- What the task asks
Wherever a line below holds the word "computer", copy that line.
[Information Boundary: Start]
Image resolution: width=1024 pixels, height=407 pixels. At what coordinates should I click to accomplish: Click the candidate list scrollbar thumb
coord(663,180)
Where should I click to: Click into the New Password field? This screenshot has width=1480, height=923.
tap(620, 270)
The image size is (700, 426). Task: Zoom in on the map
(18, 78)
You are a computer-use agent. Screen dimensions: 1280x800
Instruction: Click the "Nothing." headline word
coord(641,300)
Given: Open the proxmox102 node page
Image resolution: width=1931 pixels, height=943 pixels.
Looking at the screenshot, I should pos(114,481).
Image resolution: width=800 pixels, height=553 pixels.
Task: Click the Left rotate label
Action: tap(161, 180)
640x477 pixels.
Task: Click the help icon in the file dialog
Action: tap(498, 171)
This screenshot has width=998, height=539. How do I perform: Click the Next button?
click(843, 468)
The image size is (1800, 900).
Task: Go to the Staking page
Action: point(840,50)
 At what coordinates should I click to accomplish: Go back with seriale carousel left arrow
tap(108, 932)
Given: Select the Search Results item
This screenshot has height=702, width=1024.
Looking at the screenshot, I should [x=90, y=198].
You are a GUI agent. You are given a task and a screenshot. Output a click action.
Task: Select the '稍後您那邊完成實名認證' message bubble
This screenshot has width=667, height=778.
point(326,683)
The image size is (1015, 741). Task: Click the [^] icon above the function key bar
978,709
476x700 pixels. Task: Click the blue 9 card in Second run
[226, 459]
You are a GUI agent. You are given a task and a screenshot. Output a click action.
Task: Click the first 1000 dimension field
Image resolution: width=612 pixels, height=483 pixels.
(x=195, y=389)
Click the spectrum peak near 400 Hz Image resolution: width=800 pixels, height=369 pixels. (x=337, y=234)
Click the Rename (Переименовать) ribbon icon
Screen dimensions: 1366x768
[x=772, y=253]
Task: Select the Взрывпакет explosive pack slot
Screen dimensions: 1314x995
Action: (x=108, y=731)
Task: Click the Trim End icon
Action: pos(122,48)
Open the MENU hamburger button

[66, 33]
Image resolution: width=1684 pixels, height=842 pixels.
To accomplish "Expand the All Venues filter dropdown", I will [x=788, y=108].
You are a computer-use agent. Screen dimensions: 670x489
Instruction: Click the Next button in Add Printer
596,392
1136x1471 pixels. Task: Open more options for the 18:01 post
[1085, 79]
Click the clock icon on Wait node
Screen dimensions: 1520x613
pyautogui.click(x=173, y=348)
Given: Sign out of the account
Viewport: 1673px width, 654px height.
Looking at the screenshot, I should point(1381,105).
[Information Boundary: End]
- Response area
You are a computer-use agent. Screen dimensions: 1280x800
You are a computer-use agent. Screen dimensions: 670x489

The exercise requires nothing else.